Knowledge & innovation brokers: lubricating knowledge development & innovation in networks


Eelke Wielinga, LINK Consult, The Netherlands
Laurens Klerkx, Wageningen University, The Netherlands
Michael Kuegler, European Union

If you have any questions regarding this workshop, please turn directly to the convenors by sending an email.


Relevant knowledge for stakeholders in farming systems is emerging from interaction, rather than streaming from research to users. Intermediary actors, bringing stakeholders together and lubricating the mutual learning process, appear to be crucial. Who are performing this role? What do they do? What is the position of researchers in such processes? In this workshop we look for experiences and insights.

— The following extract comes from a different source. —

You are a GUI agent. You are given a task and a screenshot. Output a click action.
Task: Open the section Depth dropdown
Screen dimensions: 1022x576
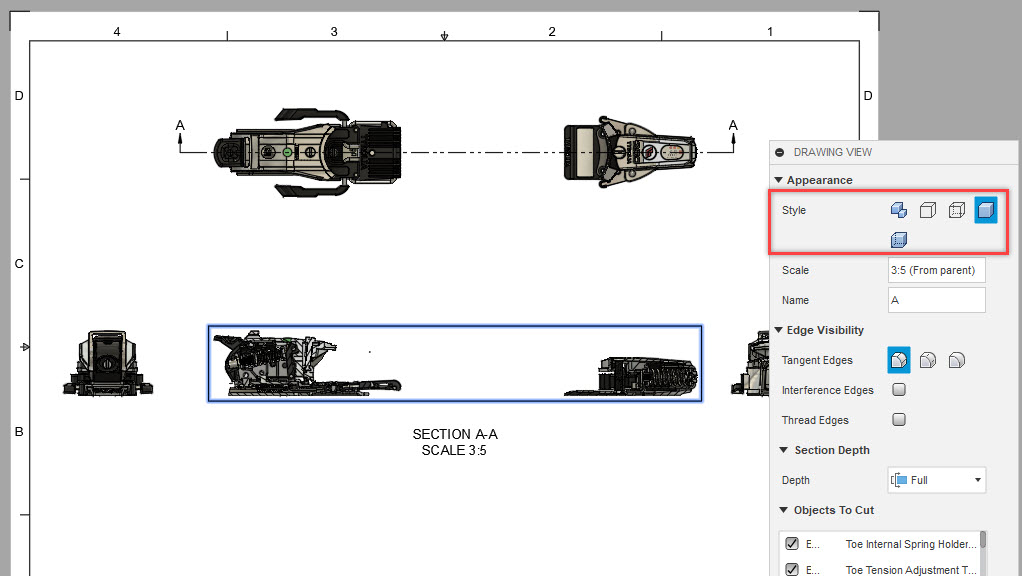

The classical distinction between knowledge generation, knowledge dissemination and utilization does not apply anymore to the reality of farming systems (if it ever did). Instead, relevant knowledge emerges from interaction in networks between stakeholders. Actors, who have been variously been called knowledge brokers, innovation brokers, intermediaries and free actors,  stimulating the mutual learning process, are crucial. This is also being recognized in recent thinking, for example, about new roles of agricultural advisors by the Global Forum on Rural Advisory Services, and ideas on ‘European Innovation Partnerships’. In this constellation researchers and advisors still play a pivotal role, but different from what usually was assumed before. Stimulating and guiding the process of learning with stakeholders calls for repositioning the researcher and advisors, while also other players can do part of the job. This is why the issue of actors acting as brokers and facilitators became important, as intermediaries lubricating the process. Another term in use is the ‘Free Actors’, referring to those intermediate actors who do whatever is needed to connect the stakeholders and generate energy in the network. They do so with or without a mandate. If you watch successful networks, you can always identify such actors. The switch of at least one person from following the task description to acting autonomously and playing creatively with the given structure appears to be indispensable for a creative and innovative process.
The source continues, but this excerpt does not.